Bon Ton’s obligation under the lease is to comply with those regulations which present law requires. The express language of paragraph 28 does not impose upon the tenant a duty to comply with the requirements of the landlord’s insurance company, pertaining to the cooking and ventilating systems. This court will not imply such a covenant so as to enlarge the construction of paragraph 28 and shift the burden to Bon Ton to bring the sprinkler system into conformity with the specifications of the landlord’s insurance company.
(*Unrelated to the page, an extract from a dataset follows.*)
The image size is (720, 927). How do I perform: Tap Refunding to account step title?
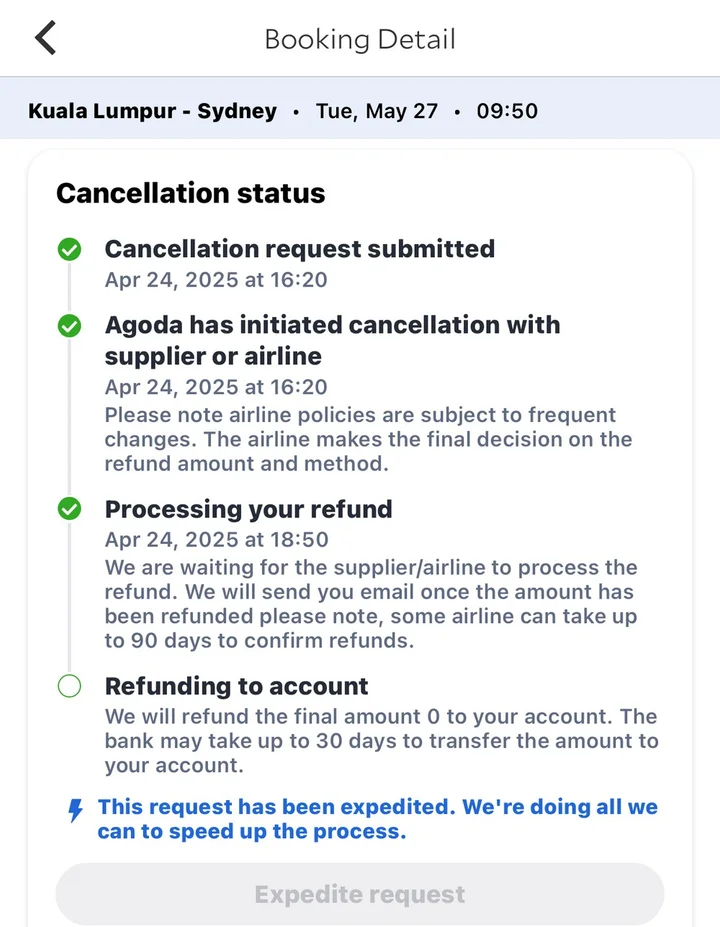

A lessee’s general covenant to repair does not require him to make radical changes of a permanent, substantial or unusual character. Bogan v. Postlewait, 130 Ill.App.2d 729, 731, 265 N.E.2d 195, 197 (1970). Rather, a covenant to repair implies preservation of the status quo and does not mean replacement. When determining the intention of parties to a lease, the words used should be given their common and generally accepted meaning. Kurek v. State Oil Co., 98 Ill.App.3d 6, 8, 53 Ill.Dec. 643, 645, 424 N.E.2d 56, 58 (1981). Within the plainly understood meaning of the clause of the lease, the replacement of the present fire extinguishing system is not a repair, improvement or alteration for which Bon Ton can be held responsible. The court will not enlarge Bon Ton’s duty by construction. The responsibility in this case of replacing the previously available and utilized sprinkler system due to a subsequently discovered deficiency after the execution of the lease is that of the landlord.
WHEREFORE, IT IS ORDERED that the motion of Bernard A. Heerey to compel Bon Ton Restaurant and Pastry Shop, Inc., debtor and debtor-in-possession, to correct safety hazard, or in default thereof, to close its business, be and is hereby denied.
. In addition, the lease contains a standard general covenant in Paragraph 6 requiring the lessee to keep the premises in good repair. However, a legible copy of the first two pages of the lease at issue has not been submitted to the court with any of the memoranda or motions to be considered by the Court. The Court therefore looks only to the language in paragraphs 28 and 37 in disposing of this motion. It does not appear from what can be seen of paragraph 6 that a contrary result would be reached.
. The memoranda disclose that an Ansul Type System is a fire extinguishing system which, when activated, forces dry chemicals by gas pressure through ducts or valves to the fire thereby extinguishing it.